**PAGE**.
*-*-*

I didn't know ICO existed until maybe 2005 (from the Thumbs board, actually), didn't buy it until like 2007 since I made sure to import the PAL version and have a PS2 that swapped discs ahead of time, where then my life was too hectic to make my way through to game from start to end. I guess I didn't realize it was so short either, otherwise I could have easily spent an afternoon on it years ago. But I resold that version ASAP on Ebay when I heard the European version was going to be in the HD collection, and made way more money than I figured (it had those art cards). Finally I bought the HD collection on Amazon during Black Friday last year and started only just now after rebuying a PS3 since mine bit the dust last February. A lot of weird delays I can't exactly explain to get to ICO and Shadow of the Colossus.

So in that vein, ICO has suffered majorly through time in my eyes. I've now played enough games where they have taken ICO's tropes and made them better (I didn't even realize Sands of Time was using so much from ICO), and I feel I am left with a broken subpar game experience. I appreciate everything ICO did and I do enjoy the story, characters, graphics, music, and atmopshere, but in the gameplay department there's only like two puzzles I felt like I haven't done before in a platformer. The bad controls all around, Yorda's horrible AI, and the impossibly boring fighting were just making the game tedious to slog through. So when others say they beat ICO in the same day, I would do an hour or two spurt and turn the game off for the next night, even though I didn't need to.

*-*-*

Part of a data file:
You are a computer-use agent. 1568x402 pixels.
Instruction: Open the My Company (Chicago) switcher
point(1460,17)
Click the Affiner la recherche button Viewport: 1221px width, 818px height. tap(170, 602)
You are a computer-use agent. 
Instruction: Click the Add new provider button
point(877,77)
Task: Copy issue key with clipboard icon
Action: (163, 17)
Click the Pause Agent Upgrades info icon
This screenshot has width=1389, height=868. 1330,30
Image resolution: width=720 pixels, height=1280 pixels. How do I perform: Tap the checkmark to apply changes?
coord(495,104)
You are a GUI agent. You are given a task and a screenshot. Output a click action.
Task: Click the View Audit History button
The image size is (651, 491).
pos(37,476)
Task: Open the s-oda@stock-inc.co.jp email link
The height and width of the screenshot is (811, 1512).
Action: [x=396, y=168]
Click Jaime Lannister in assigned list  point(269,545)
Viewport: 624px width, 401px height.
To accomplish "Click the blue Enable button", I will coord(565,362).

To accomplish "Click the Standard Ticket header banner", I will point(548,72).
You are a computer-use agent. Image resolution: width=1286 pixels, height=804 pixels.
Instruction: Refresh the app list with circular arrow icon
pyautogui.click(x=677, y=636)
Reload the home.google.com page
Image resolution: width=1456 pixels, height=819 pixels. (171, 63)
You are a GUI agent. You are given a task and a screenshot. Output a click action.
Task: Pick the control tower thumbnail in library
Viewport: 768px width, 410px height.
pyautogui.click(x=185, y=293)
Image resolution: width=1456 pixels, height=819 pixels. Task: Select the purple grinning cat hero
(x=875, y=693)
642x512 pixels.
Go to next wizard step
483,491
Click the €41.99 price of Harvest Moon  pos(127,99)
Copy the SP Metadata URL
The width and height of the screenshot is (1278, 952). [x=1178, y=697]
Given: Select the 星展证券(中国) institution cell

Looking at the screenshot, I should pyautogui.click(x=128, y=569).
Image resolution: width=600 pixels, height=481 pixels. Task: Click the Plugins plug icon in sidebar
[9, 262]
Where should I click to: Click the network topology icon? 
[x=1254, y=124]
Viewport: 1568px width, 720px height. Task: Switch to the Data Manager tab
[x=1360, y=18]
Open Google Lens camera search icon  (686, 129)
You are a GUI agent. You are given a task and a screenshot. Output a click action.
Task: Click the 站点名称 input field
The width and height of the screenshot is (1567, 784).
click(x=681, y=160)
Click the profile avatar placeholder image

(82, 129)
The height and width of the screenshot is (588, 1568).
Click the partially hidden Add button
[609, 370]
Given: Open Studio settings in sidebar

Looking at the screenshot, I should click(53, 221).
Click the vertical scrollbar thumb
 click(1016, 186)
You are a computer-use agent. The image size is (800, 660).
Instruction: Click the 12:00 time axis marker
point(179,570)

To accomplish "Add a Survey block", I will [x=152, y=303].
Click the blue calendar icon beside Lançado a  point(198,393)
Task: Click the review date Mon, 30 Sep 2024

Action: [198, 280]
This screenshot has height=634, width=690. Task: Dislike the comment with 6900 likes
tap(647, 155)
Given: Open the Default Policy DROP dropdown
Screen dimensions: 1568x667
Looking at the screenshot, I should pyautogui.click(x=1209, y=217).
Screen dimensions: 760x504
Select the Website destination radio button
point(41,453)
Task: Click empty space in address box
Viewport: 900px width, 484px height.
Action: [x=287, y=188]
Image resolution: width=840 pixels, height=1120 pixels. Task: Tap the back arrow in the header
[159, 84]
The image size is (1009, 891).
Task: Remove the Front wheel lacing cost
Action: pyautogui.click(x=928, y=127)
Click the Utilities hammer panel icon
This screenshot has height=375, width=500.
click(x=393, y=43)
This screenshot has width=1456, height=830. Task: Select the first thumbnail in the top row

*-*-*

**WORK INSTRUCTIONS**.
**1)** Answer these from the post about ICO:
(a) In what year did the writer first learn that ICO existed?
(b) What did the writer buy on Amazon during Black Friday?
(c) Which game did the writer not realize was borrowing so much from ICO?
**2)** According to the post about ICO, why does the writer say ICO has suffered over time? Explain in one to three sentences.
**3)** Carry the post about ICO forward from its last sentence.
These entries were drawn from a different source than the post about ICO.

**TASK RESULTS**.
**1)**
(a) Around 2005.
(b) The HD collection.
(c) Sands of Time.

**2)** The writer has now played enough games that took ICO's tropes and improved on them. Because of that, ICO now feels to them like a broken, subpar experience.

**3)**
So this is where I'm completely unfair to a game I know is/was great: I waited way too long. Maybe it would have been nice had they made the controls and game smoother in the HD collection instead of just prettier? I've played it twice so far, for the alternate ending, so it's pleasant enough, I just don't know if I would recommend it today like some other similar platformers that are older and I still enjoy. I'm trying to do that ridiculous under 2 hour speed run for the trophy right now, which isn't incredibly frustrating with saves, but I'm not there enough. Although, I'm a bit confused why the developers would have felt the last 25-50 minutes of the game (depending on how well you play) would be great if you could not save at all?

I read ahead on the time attack stuff and multiple playthroughs required to get everything in Shadow of the Colossus, so I don't even think I'm going to start that game until next year. Too many difficult and frustrating twitch games have come my way the last year and I think I'm going to just play some adventure games for the next few months so I can wind down a little bit. Maybe some easier games like Journey as well.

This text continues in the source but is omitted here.